There is a considerable body of work in place in Highland to address childhood adversity and trauma, and much more that needs to be developed and “joined up”. This page provides some of the research and theoretical background that informs this and can ground future developments.
For a list of supporting references, click here
To go straight to a list of some of the work and interventions, then click here
Addressing Adverse Childhood Experiences is both possible and effective.
In Highland, our work takes place within the framework of the Highland Practice Model.
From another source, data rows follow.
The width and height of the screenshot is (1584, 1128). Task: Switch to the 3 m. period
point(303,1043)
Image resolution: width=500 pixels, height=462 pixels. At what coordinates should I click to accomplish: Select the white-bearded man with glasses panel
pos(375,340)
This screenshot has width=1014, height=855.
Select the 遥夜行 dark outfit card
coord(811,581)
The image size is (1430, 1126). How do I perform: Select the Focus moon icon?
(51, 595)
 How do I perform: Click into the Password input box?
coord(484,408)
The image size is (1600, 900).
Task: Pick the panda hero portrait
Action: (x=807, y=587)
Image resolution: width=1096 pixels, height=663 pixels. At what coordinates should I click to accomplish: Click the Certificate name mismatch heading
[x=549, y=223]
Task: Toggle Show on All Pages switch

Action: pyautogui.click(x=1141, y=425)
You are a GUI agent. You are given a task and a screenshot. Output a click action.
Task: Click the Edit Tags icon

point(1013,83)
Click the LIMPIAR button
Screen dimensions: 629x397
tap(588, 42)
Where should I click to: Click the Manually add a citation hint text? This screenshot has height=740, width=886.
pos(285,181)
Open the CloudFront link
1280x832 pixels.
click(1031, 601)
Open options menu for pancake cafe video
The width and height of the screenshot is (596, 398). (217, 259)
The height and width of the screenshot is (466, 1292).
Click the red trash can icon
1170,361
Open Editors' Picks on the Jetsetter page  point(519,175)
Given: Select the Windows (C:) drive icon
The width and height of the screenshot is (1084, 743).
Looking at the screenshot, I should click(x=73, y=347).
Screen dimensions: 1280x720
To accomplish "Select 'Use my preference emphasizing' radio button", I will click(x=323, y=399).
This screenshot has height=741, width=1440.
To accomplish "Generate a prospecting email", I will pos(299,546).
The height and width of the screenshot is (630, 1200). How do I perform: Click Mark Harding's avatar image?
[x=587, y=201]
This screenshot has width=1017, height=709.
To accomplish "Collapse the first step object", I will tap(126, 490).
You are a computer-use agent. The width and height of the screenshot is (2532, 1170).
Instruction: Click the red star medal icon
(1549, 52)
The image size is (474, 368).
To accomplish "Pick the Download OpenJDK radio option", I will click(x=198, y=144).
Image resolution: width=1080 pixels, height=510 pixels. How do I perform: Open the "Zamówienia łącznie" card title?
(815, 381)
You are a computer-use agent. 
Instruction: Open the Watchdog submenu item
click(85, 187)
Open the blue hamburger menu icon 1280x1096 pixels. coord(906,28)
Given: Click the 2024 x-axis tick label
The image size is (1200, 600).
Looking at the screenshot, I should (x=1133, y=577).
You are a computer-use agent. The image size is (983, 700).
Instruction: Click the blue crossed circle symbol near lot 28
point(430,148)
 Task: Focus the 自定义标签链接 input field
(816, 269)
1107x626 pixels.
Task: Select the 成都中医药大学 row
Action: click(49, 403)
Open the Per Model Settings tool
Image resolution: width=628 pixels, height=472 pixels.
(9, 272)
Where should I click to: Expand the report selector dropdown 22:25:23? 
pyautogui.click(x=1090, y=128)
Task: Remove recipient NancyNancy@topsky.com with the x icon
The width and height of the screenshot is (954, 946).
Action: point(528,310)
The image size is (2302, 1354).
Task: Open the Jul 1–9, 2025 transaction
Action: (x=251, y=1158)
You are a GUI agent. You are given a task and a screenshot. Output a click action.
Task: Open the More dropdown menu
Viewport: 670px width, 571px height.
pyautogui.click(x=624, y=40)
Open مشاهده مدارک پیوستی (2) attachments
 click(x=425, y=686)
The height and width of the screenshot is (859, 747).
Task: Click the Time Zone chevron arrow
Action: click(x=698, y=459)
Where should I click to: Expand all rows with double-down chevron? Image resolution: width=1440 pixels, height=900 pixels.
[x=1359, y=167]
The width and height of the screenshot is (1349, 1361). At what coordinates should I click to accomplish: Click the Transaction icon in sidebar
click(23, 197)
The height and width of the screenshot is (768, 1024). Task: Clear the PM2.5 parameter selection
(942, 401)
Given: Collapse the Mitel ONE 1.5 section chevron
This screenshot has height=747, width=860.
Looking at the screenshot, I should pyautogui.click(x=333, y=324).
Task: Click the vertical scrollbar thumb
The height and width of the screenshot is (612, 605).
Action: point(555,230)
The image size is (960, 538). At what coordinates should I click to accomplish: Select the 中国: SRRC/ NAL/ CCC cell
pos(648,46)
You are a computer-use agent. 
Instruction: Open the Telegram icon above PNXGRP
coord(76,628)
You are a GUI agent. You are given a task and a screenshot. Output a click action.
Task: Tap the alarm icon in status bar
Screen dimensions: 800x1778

What the research tells us is that if children have consistent experiences of being Safe, Healthy, Active, Nurtured, Achieving, Respected, Responsible and Included, then they will develop the skills and brain systems that provide resilience to stressors.
It is important to ensure this for all children as human life inevitably involves stress and adversity. Even children who seem to be “OK” need to experience consistent positive relationships in order to be able to cope in the future. Similarly, we cannot assume that children in particular groups are more or less vulnerable to adversity and trauma and their effects – these things can affect anybody and can often be hidden from view.
In Highland, therefore, we try to balance two key principles:
- proportionate universalism – building ACE-aware elements into services that are experienced by all children and families (such as schools, Health Visiting, etc)
- individualised intervention – that is adapted to the specific needs of each child, depending on how adversity is impacting on them and their family
Providing both of these depends on a clear understanding of how adversity impacts on health, emotional wellbeing and behaviours. Over the last twenty years there has been a huge growth in our knowledge of the brain systems that underpin resilience, and whose growth and development can help buffer children against the effects of adversity.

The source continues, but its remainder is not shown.